第3話 木葉が暗い性格になってしまった経緯

 和田家の家庭環境はとても良いとは言い難かった。木葉は連日両親から性的暴行を含む虐待を受けていた。彼女はこの虐待は教育だと覚えさせられていた。性的虐待が家庭内でみられる場合、大抵の場合は母親の再婚相手の新しい父親からの暴行のケースなのだが、彼女は少し違った。彼女に性的暴行を与えていたのは彼女の実の父親だったのだ。彼女はそう言うものだと思ったまま成長していた。少し違和感というものを感じてはいたが両親が「これは教育なんだ。子供は黙って従え。」と彼女に言うと彼女はまた信じるしかなかったのだ。彼女は小学校四年生ほどの学力しかなかった。彼女の両親は虐待を怪しまれないように徹底していた。なので、彼女を毎日学校に通わせていたのだが、家庭学習は許していなかった。家庭学習なんかする時間があれば両親に奉仕することだと教育された。

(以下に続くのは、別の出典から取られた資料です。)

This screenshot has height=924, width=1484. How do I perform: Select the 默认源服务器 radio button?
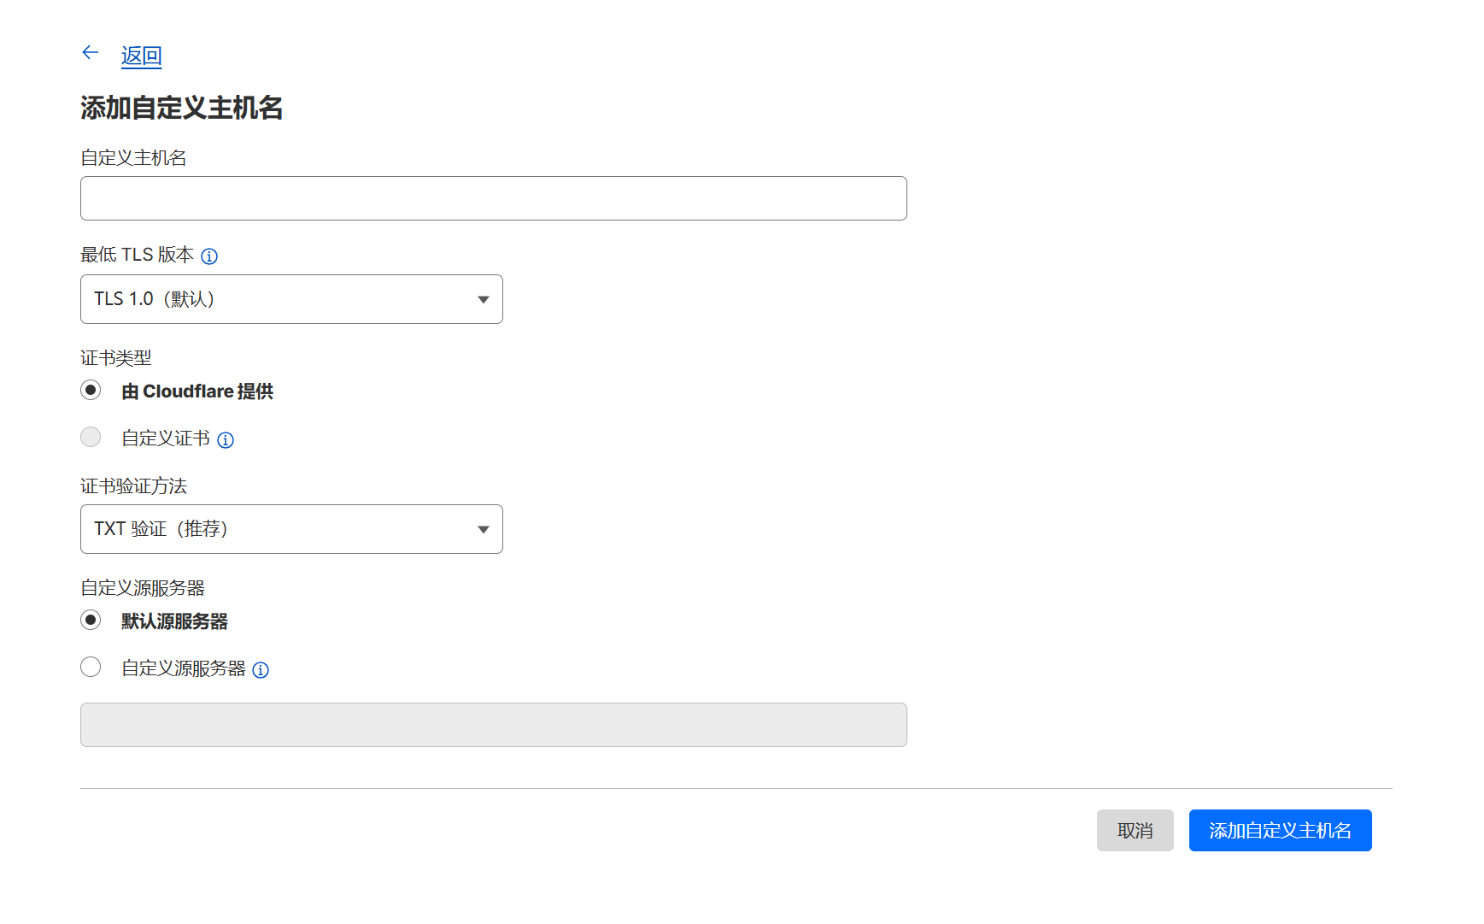coord(91,621)
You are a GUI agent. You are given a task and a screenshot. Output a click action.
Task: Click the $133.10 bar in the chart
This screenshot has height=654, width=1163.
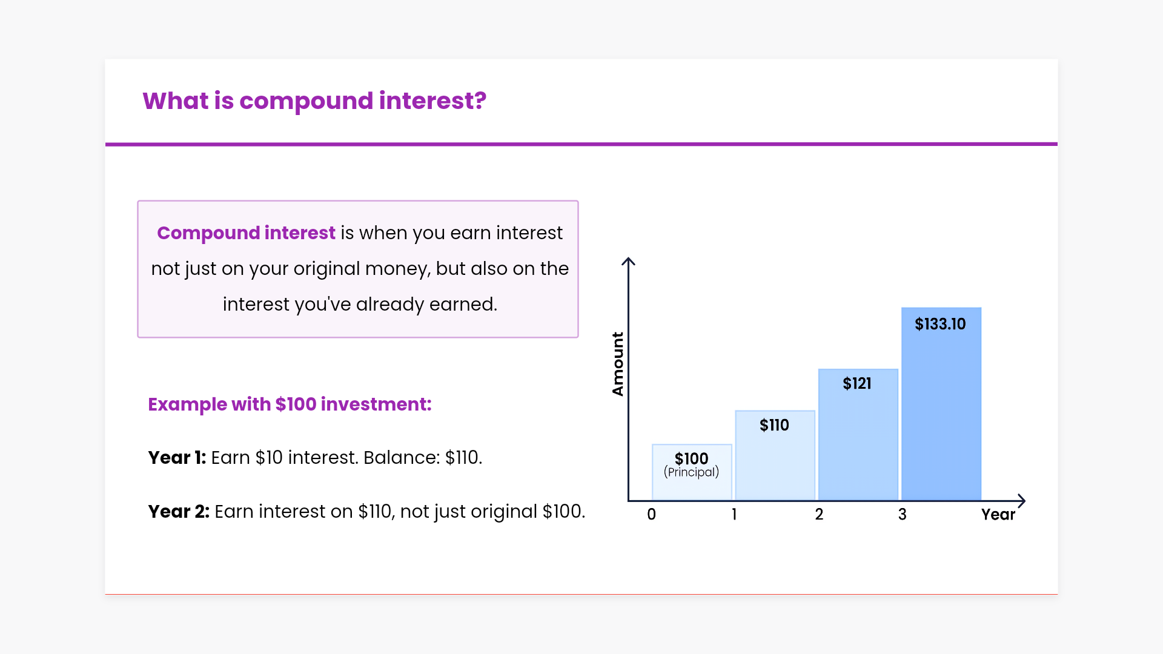click(941, 412)
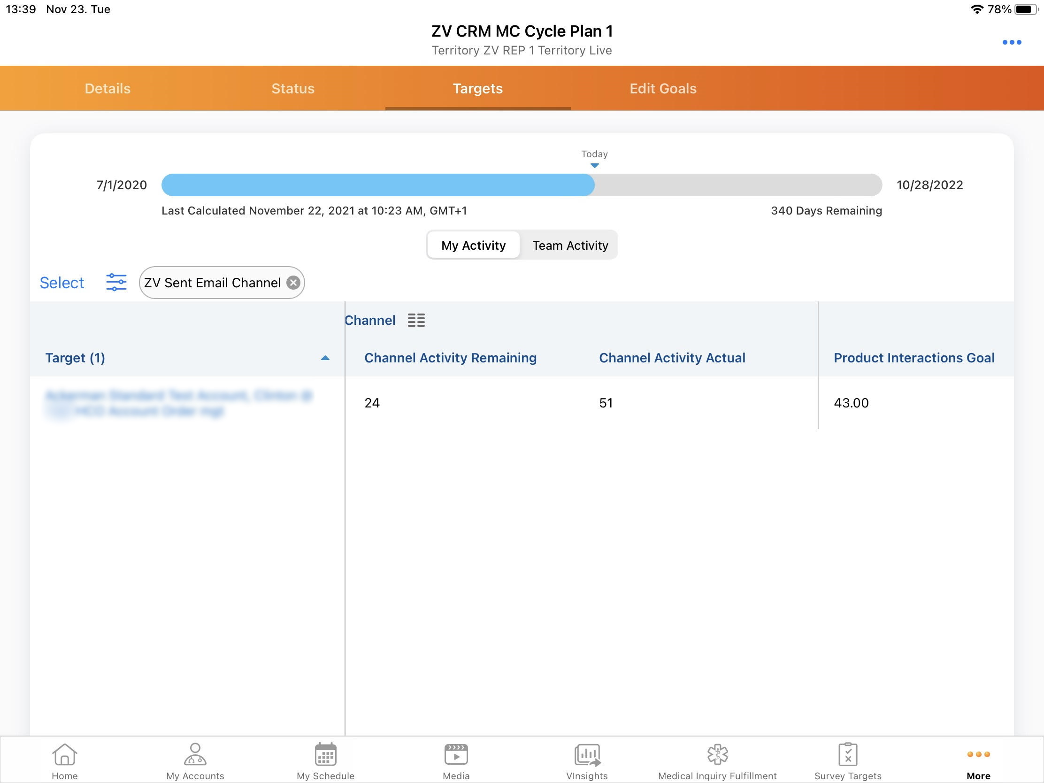The width and height of the screenshot is (1044, 783).
Task: Open the Channel column layout icon
Action: [x=416, y=320]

 木葉の小学校時代の唯一の救いは学校だった。学校に行けば両親からの暴行から逃げられる。学校にいる時間が長ければ長いほど彼女は苦痛な時間を逃れられる。彼女は大人し目な女の子でクラス内に友達は一人しかいなかった。しかしそのお友達とはとても仲良しで彼女の事をよく理解してくれていた。彼女の心が正常な状態に保てていたのはこのお友達がいたからである。彼女は洗いざらい友達の暁子に話しはしなく、両親の話を頑なに避けたが、好きな男の話など一般的な小学生が抱くようなちょっとした悩み事は暁子に話していた。それほど彼女は暁子のことを信用していた。暁子は唯一無二の友達だとも思っていた。

 木葉と暁子の友情が消えうせたある一件によって木葉は段々とふさぎ込むようになっていった。

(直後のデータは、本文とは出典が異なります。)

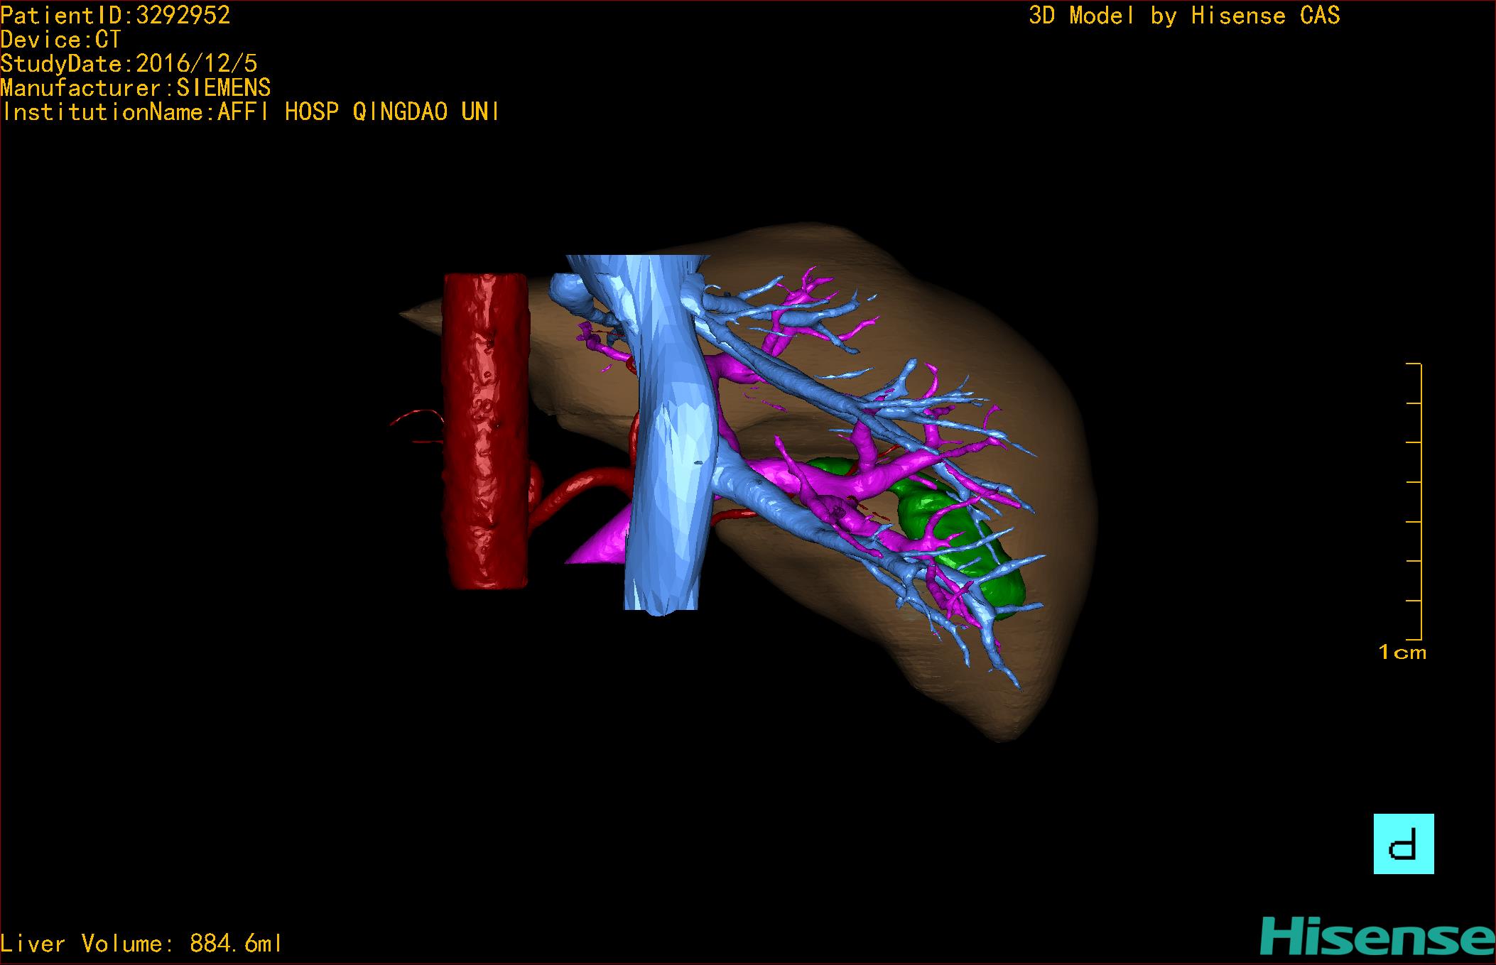This screenshot has height=965, width=1496.
Task: Click the '1cm' scale label
Action: [x=1402, y=652]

 小学校六年生の夏休み明け、暁子は長かった髪の毛をバッサリ切りショートヘアになって、更に視力低下により眼鏡をかけてくるようになった。暁子のそのスタイルは以前の彼女のそれよりとてもよく見えた。彼女は一躍学級のアイドルとなった。アイドルとなった暁子は以前と同じ通りの友人関係を築くことはとてもできなかった。現代でいうクラスの陽キャたちと仲良くなったため、今まで仲良くしていた木葉の事など全く見えなくなってしまったのだ。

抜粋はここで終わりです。